2. Stimulant Intoxication

Symptoms:

  • Euphoria, hyperactivity, talkativeness.
  • Increased heart rate, high blood pressure (risk of stroke/heart attack).
  • Paranoia, aggression, hallucinations (high doses).

Overdose Signs:

  • Chest pain, seizures, hyperthermia (fatal overheating).
  • Psychotic episodes (“meth psychosis”).

Treatment:

  • Emergency care (cooling for hyperthermia, benzodiazepines for agitation).

3. Stimulant Withdrawal

Symptoms (Begins within hours–days after last use):

  • Crash Phase (First 1–3 days): Extreme fatigue, depression, excessive sleep.
  • Withdrawal Phase (Days–Weeks): Anxiety, irritability, strong cravings.
  • Protracted Symptoms (Months): Anhedonia (inability to feel pleasure), poor concentration.

Treatment:

  • Supportive care (hydration, rest).
  • Antidepressants (if severe depression persists).

4. Stimulant-Induced Disorders

  • Psychotic Disorder: Paranoia, delusions, hallucinations (resembles schizophrenia).
  • Mood/Anxiety Disorders: Severe depression or panic attacks.
  • Cognitive Deficits: Memory loss, impaired decision-making (chronic meth use).

Long-Term Risks:

  • Heart disease, stroke, dental decay (“meth mouth”).
  • Neurotoxicity (brain damage from chronic use).

Treatment Options

1. Behavioral Therapies

  • Cognitive Behavioral Therapy (CBT): Identify triggers, develop coping strategies.
  • Contingency Management: Reward-based abstinence programs.
  • Matrix Model (for meth addiction): Intensive outpatient program.
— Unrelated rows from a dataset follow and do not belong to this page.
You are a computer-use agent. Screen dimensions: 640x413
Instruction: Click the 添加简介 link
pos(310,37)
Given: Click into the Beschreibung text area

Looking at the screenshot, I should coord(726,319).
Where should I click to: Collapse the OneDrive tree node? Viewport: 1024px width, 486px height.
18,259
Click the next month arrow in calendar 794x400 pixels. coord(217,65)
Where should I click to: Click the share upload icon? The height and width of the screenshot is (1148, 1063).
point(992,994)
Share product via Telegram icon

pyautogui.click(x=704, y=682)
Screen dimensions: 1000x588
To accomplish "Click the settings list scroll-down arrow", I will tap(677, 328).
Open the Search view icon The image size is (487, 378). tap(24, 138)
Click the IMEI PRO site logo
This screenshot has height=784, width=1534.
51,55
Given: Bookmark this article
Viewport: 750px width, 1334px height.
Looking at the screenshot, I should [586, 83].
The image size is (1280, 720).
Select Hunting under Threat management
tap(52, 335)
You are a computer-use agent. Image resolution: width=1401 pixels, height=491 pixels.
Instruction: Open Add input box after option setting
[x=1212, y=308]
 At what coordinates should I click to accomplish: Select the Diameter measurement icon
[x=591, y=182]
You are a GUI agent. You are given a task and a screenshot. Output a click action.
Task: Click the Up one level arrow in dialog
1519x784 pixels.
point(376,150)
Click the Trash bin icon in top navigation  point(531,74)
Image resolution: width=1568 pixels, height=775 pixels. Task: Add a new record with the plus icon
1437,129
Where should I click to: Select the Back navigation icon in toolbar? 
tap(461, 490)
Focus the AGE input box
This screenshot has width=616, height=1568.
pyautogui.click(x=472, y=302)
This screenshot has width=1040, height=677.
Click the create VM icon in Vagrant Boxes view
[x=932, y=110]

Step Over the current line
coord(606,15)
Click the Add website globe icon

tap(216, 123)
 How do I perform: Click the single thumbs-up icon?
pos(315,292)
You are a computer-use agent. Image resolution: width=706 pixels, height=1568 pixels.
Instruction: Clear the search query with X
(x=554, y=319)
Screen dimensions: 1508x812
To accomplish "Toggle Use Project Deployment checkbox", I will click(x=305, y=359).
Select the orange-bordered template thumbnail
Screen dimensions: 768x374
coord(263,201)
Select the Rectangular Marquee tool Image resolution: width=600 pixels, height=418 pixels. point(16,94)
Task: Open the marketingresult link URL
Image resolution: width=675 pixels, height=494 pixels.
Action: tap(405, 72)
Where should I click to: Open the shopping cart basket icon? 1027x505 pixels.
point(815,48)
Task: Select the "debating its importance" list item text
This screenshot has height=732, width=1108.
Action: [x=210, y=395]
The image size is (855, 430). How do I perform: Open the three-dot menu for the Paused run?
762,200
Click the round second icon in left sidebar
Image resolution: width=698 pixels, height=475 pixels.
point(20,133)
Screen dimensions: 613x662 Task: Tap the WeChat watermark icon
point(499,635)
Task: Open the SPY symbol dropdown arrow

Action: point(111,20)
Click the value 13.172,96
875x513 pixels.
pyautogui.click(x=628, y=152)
2. Medications (Limited Options)

  • Bupropion or Modafinil: May reduce cravings (off-label).
  • Antipsychotics (short-term): For stimulant-induced psychosis.

3. Harm Reduction

  • Avoid binges (prevents overdose/psychosis).
  • Fentanyl test strips (cocaine is often contaminated).

When to Seek Help

✔ Using stimulants to function (e.g., work, study).
✔ Experiencing paranoia, hallucinations, or chest pain.
✔ Failed attempts to quit despite health/job problems.

Emergency Situations:

  • Overdose (seizures, chest pain, unconsciousness).
  • Severe psychosis (self-harm or violence risk).